Il avait un goût amer sur ma langue, acide et brûlant. La mémoire me frappa—des yeux gris grands et innocents, un sourire timide, les petites mains déterminées qui avaient autrefois essayé de me hisser dans un arbre. J'avais promis de protéger cette fille. J'avais échoué.
Delmere brûlait dans ma tête : les cris cousus dans les flammes, la façon dont la terre prenait les gens et recrachait de la fumée. Tout le monde s'était transformé en cendres cette nuit-là. Tout le monde sauf ceux qui étaient partis. Y compris celle que j'avais juré de protéger, la première personne qui avait compté pour moi. Elle était censée être en vie.
Au lieu de cela, elle était partie. Assassinée.
Et maintenant je regardais une photographie de la fille qui avait survécu, souriant comme une enfant lors d'un pique-nique, et la pensée tomba comme de la glace.

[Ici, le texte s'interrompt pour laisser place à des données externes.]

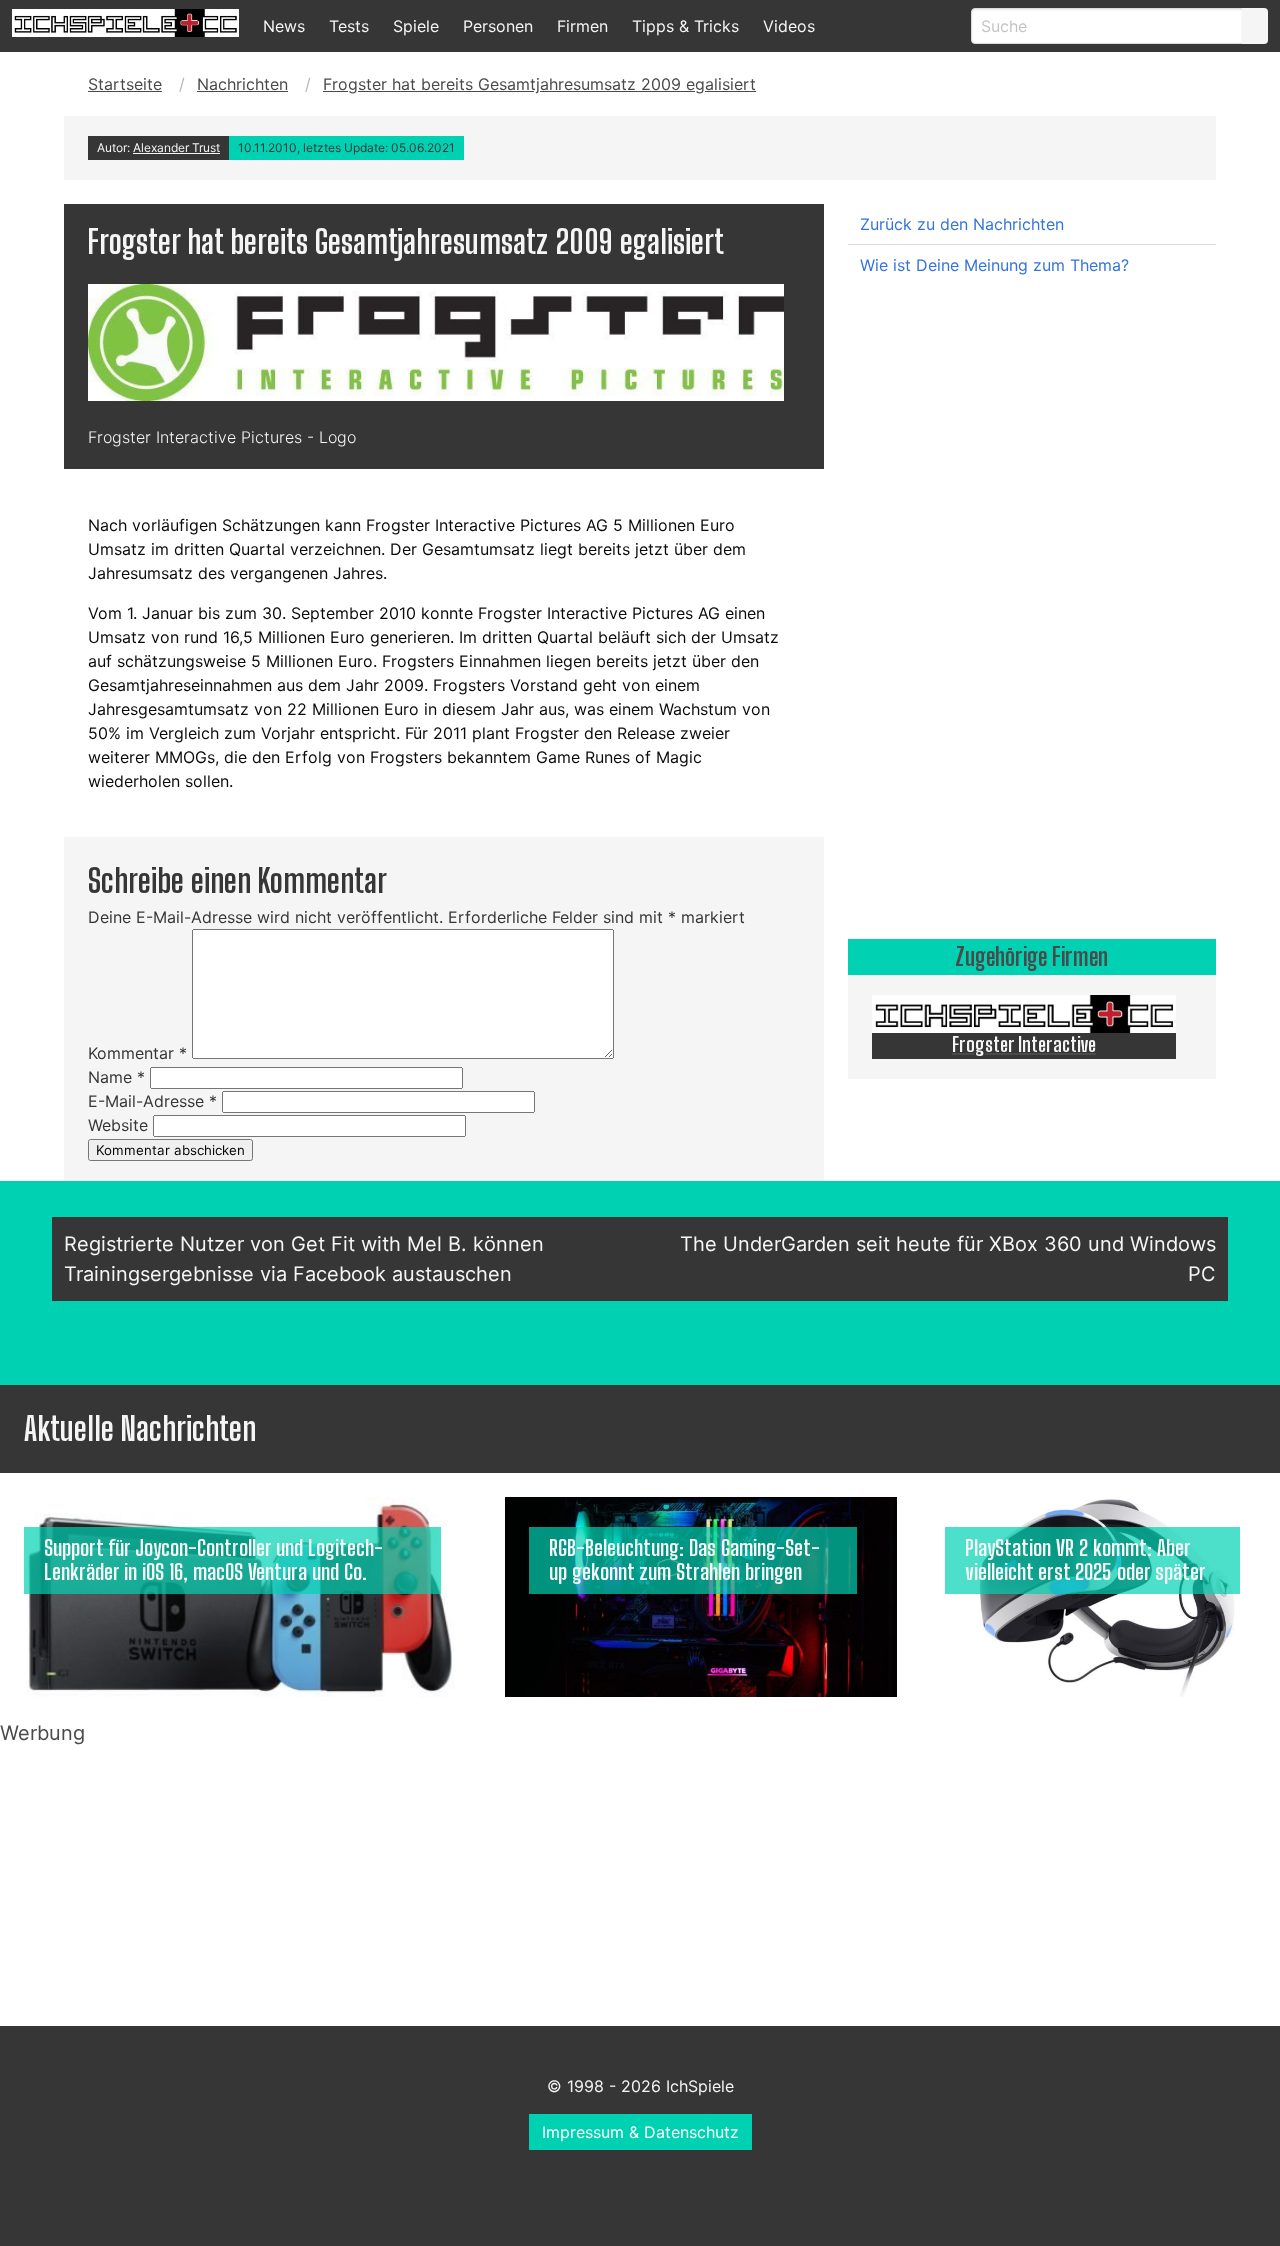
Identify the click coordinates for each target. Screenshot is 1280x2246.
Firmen (582, 26)
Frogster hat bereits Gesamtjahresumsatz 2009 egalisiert (539, 84)
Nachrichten (242, 84)
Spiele (416, 26)
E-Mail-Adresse (152, 1101)
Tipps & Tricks (685, 26)
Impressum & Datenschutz (640, 2132)
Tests (349, 26)
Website (118, 1125)
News (284, 26)
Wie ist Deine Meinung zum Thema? (994, 265)
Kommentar (137, 1053)
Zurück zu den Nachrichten (962, 224)
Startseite (125, 84)
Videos (789, 26)
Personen (498, 26)
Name (116, 1077)
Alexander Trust (176, 147)
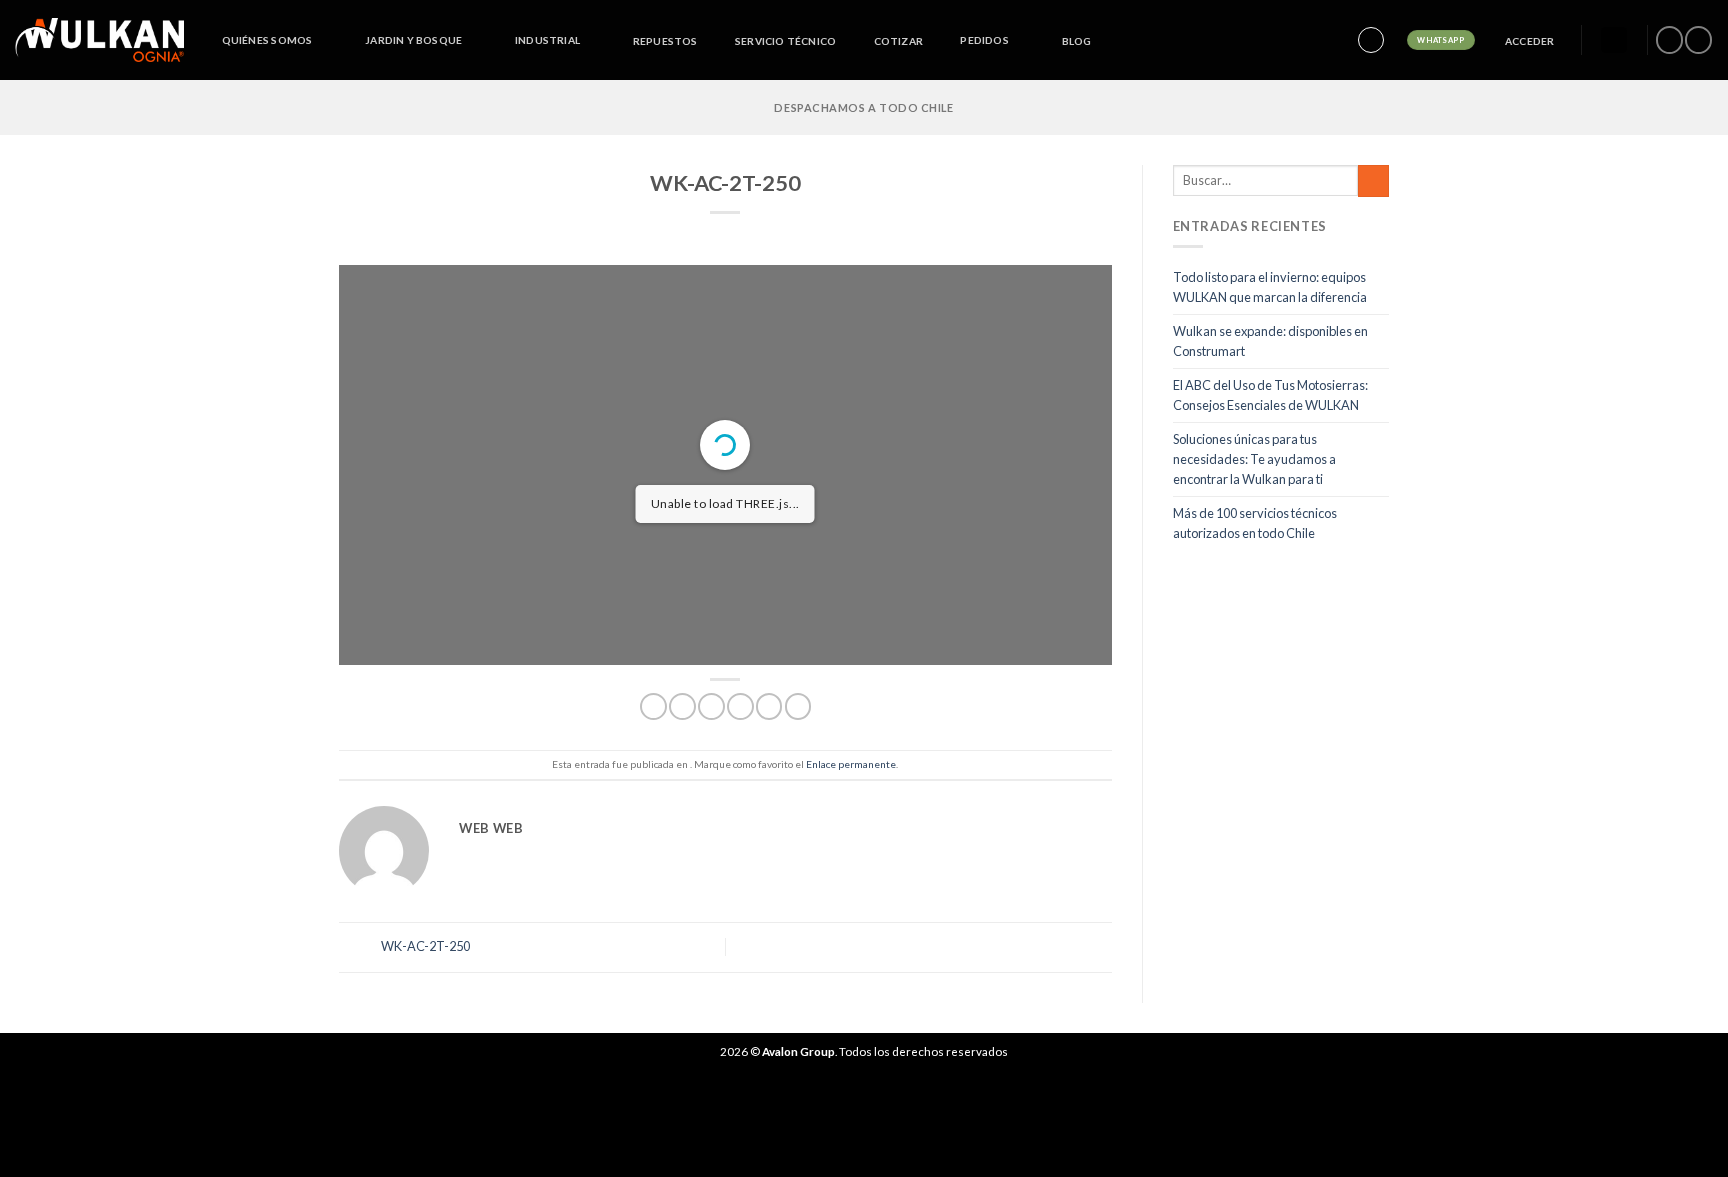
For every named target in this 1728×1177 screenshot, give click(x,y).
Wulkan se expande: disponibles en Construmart (1270, 341)
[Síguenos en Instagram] (1698, 39)
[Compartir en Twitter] (682, 706)
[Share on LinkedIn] (798, 706)
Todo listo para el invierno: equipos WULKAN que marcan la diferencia (1270, 287)
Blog (1077, 41)
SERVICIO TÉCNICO (785, 41)
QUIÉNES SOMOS (267, 40)
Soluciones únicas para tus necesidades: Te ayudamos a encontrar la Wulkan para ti (1254, 459)
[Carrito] (1614, 40)
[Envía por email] (711, 706)
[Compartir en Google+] (769, 706)
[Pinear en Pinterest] (740, 706)
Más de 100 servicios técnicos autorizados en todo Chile (1255, 523)
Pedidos (984, 40)
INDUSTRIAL (547, 40)
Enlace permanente (851, 764)
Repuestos (665, 41)
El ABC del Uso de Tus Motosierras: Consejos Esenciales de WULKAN (1270, 395)
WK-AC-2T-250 (424, 946)
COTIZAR (898, 41)
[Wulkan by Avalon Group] (99, 40)
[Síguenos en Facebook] (1669, 39)
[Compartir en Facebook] (653, 706)
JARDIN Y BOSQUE (413, 40)
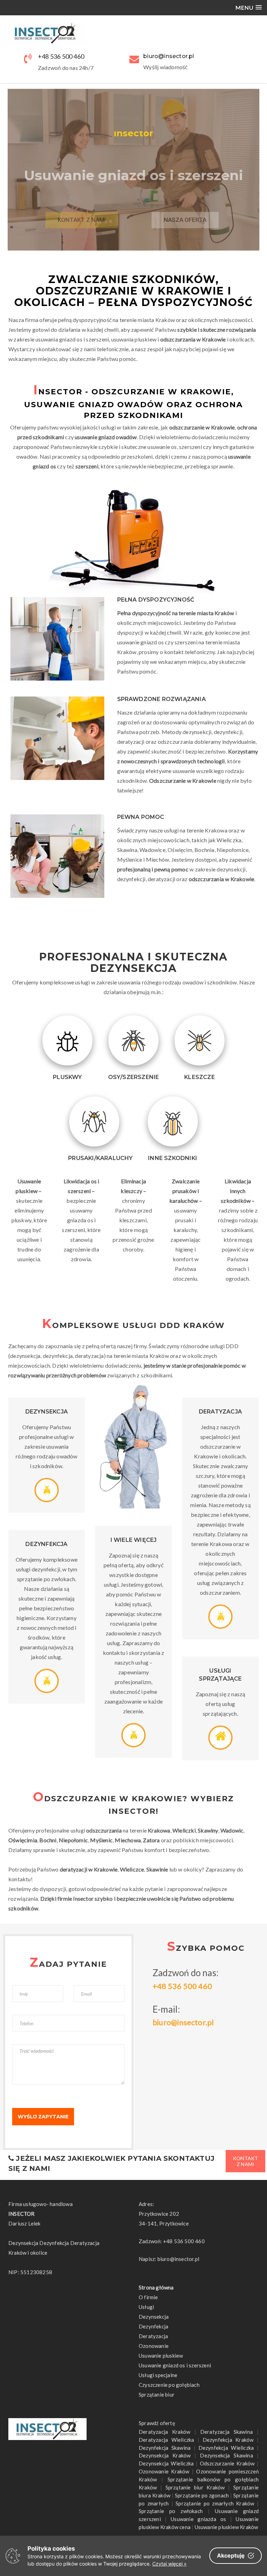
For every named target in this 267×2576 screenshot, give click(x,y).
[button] (248, 7)
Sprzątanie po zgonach (202, 2495)
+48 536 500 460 (61, 56)
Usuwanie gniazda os (198, 2519)
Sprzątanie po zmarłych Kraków (215, 2503)
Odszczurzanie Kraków (227, 2463)
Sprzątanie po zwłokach (171, 2511)
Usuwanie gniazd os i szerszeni (175, 2365)
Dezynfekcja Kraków (228, 2440)
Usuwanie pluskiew (161, 2355)
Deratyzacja (153, 2336)
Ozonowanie (154, 2346)
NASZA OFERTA (185, 208)
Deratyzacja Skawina (226, 2432)
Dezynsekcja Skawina (226, 2455)
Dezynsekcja (154, 2316)
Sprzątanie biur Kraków (195, 2487)
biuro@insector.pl (183, 2022)
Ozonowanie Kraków (164, 2471)
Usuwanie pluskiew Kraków (226, 2527)
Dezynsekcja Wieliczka (166, 2463)
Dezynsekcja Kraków (165, 2455)
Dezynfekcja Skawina (165, 2448)
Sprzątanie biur (157, 2394)
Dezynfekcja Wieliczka (226, 2448)
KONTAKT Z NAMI (82, 208)
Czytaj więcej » (169, 2564)
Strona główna (156, 2287)
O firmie (148, 2297)
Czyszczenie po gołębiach (169, 2385)
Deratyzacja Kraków (164, 2432)
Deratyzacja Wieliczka (166, 2440)
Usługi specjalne (158, 2375)
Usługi (146, 2307)
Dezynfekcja (153, 2326)
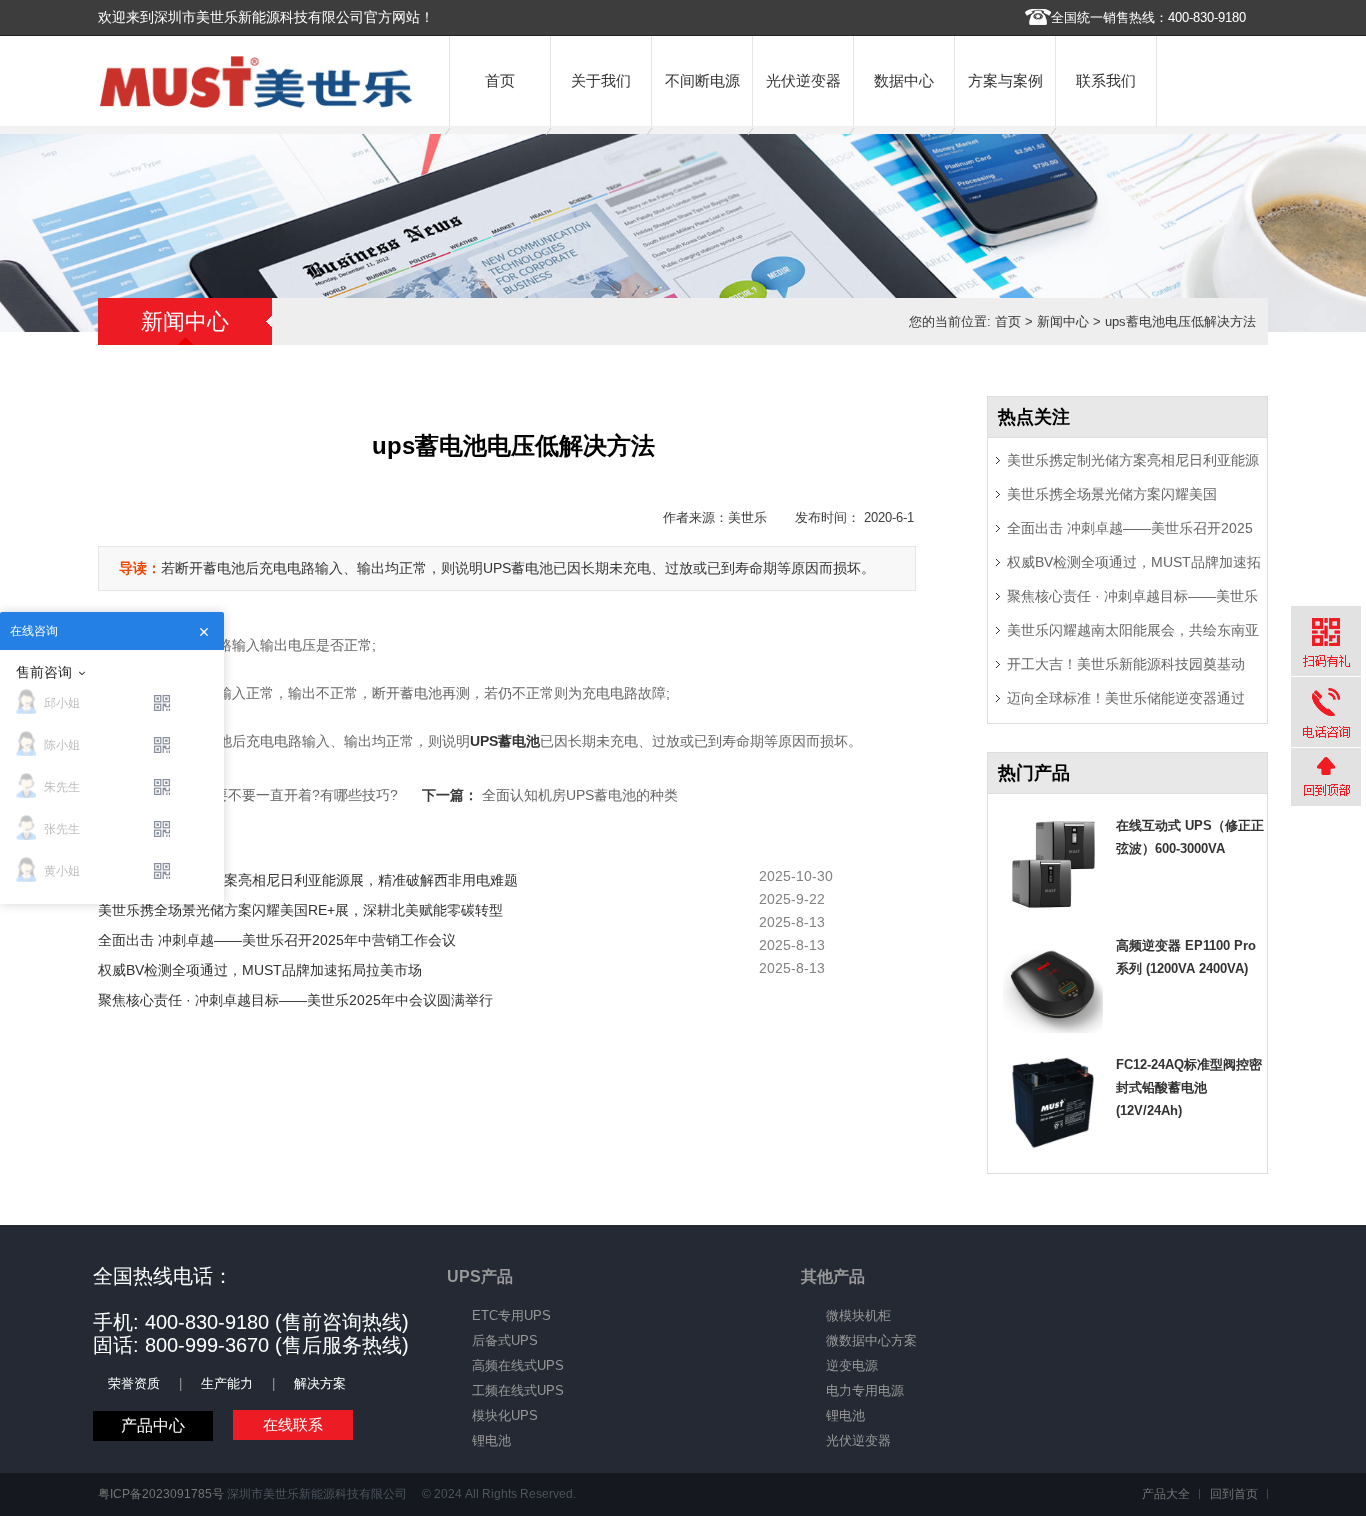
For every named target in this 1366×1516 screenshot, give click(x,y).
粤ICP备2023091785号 (161, 1494)
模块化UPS (505, 1415)
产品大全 (1166, 1494)
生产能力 (227, 1383)
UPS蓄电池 (505, 741)
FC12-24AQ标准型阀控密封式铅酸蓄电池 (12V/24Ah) (1189, 1087)
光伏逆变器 (803, 80)
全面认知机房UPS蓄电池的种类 (580, 795)
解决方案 (320, 1383)
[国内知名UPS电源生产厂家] (256, 103)
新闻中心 (1063, 321)
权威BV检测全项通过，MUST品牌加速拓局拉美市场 (260, 970)
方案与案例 (1005, 80)
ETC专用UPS (511, 1315)
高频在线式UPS (518, 1365)
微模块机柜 (858, 1315)
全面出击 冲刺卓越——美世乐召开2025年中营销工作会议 (277, 940)
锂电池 (491, 1440)
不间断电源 (702, 80)
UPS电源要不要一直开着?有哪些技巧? (278, 795)
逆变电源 (852, 1365)
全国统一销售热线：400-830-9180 (1148, 17)
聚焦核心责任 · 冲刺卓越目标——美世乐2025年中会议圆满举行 (295, 1000)
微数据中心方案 (871, 1340)
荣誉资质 (134, 1383)
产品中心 (153, 1425)
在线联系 (293, 1424)
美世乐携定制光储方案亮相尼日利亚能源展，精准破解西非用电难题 (308, 880)
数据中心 (904, 80)
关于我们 (601, 80)
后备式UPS (505, 1340)
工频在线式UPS (518, 1390)
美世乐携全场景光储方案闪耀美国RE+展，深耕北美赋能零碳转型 (300, 910)
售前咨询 (44, 672)
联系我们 (1106, 80)
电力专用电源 (865, 1390)
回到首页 (1234, 1494)
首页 (500, 80)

'Seline veut brûler cet endroit et s'enfuir dans un autre monde. Elle a dit que je ne pourrais pas y survivre. Aucun de nous ne le pourrait. Parce que nous ne sommes pas aussi courageux qu'elle.'
La voix naïve de Célia résonnait en écho. J'avais ri à l'époque. J'aurais dû écouter.
Alors Seline a fait ce qu'elle avait promis. Elle a brûlé Delmere. Elle est sortie avec des cendres sur les mains et a laissé sa sœur derrière. Elle a laissé Célia mourir dans le feu.
Elle l'a tuée.
La photographie se froissa sous mes doigts. Ma respiration se coupa. La haine monta en moi, brute et immédiate.
Elle n'est pas juste une menteuse.
Pas juste une survivante.
Elle est pire que ça.
Un monstre calculateur dans une robe d'enfant.
Une putain de sociopathe.
C'est drôle. Les gens m'ont déjà appelé comme ça.
J'ai rencontré mon adversaire ce soir, et il n'y aura pas de pitié. Pas de pardon.
Pour Célia.
Je vais faire de la vie de Seline un enfer vivant. Je vais la détruire, morceau par morceau, jusqu'à ce que chaque parcelle de sa confiance, chaque petite victoire, chaque souffle qu'elle prend ait le goût de cendres.
Ce n'est pas de la justice. C'est de la faim. C'est de la vengeance. C'est à moi.